L'altro sportivo pensante si chiama Hakan Sükür. Un ex-collega di quei calciatori dal saluto militare facile, non esattamente uno qualsiasi: è, a tutt'oggi, il miglior realizzatore della nazionale turca. Al termine della sua carriera (con esperienze anche in Italia) viene eletto in Parlamento, dimettendosi due anni dopo, prima di andarsene dalla Turchia a causa delle sue opinioni su Erdogan. Se ne va in California dove gli giunge notizia di un ordine di arresto perché ritenuto vicino a un gruppo terroristico. «La mia è una lotta per la giustizia, per la democrazia, per la libertà e la dignità umana. Non mi importa di quello che posso perdere se a vincere è l'umanità».

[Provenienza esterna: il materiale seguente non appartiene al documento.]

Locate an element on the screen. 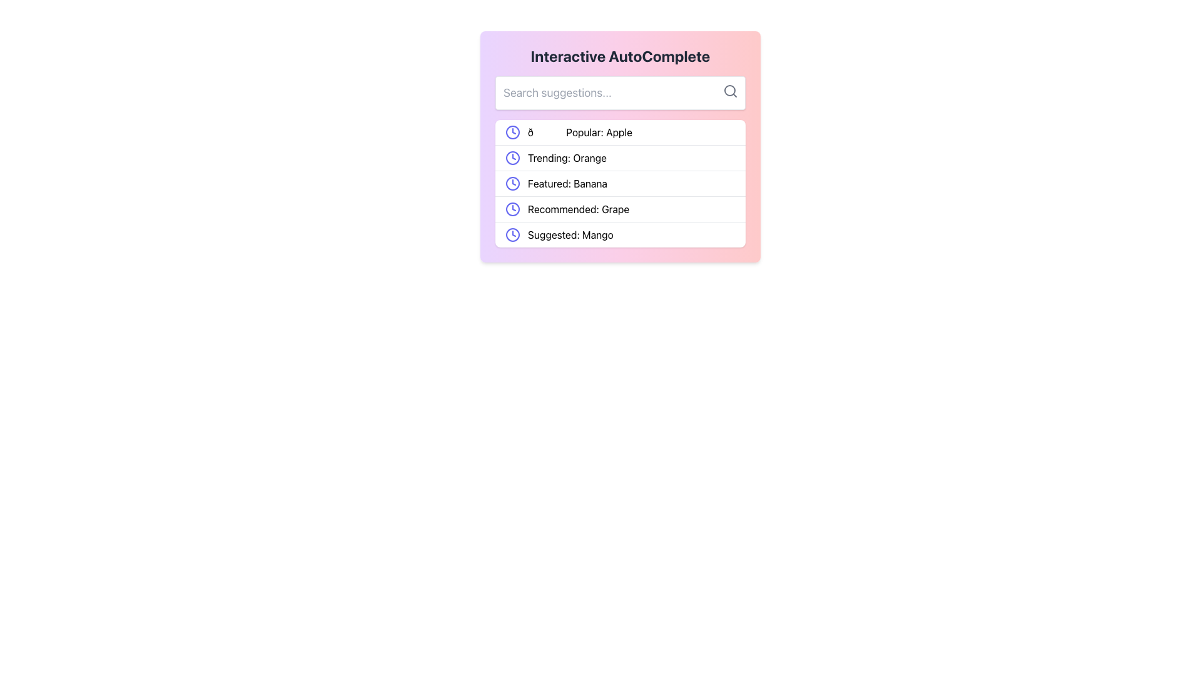 The image size is (1201, 675). the purple outlined clock icon that represents time, located next to the text 'Recommended: Grape' is located at coordinates (513, 209).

In un mondo di tiepidi o, peggio, di sepolcri imbiancati, Enes Kanter e Hakan Sükür sono due sportivi che hanno avuto il coraggio delle loro azioni, pagandone il prezzo fino all'ultimo centesimo. Chissà che nottata passeranno, a confronto con la loro coscienza, quei finti soldatini del pallone pronti a scattare sull'attenti per compiacere il loro leader. Lo sport deve restare fuori dalla politica? Credo che fare politica, nel senso più bello e alto del termine, passi attraverso la capacità di schierarsi e di raccontare la propria visione del mondo qualunque sia il proprio mestiere: fare canestri, gol, lavatrici, curare denti o coltivare datteri. «Il coraggio, uno, se non ce l'ha, mica se lo può dare», balbetta Don Abbondio nei Promessi Sposi. Ecco perché fanno (quasi) tenerezza quei ragazzoni che giocano a fare il saluto militare, che la guerra la guardano da dentro un campo di calcio, che sfiorati in area di rigore cadono urlando, mentre in realtà urlano donne violentate, uomini sgozzati, ragazzi i cui brandelli di corpo volano a decine di metri di distanza dopo un'esplosione.
Di fronte ai tiepidi o ai sepolcri imbiancati, valga l'esempio del St. Pauli, società di calcio di Amburgo, ha deciso di licenziare in tronco il centrocampista Cenk Sahin per aver preso pubblicamente posizione a favore di Erdogan. «A motivare la scelta – recita il comunicato stampa del club – è stato il disprezzo verso i valori alla base della nostra società, tra tutti il rifiuto di qualsiasi tipo di guerra».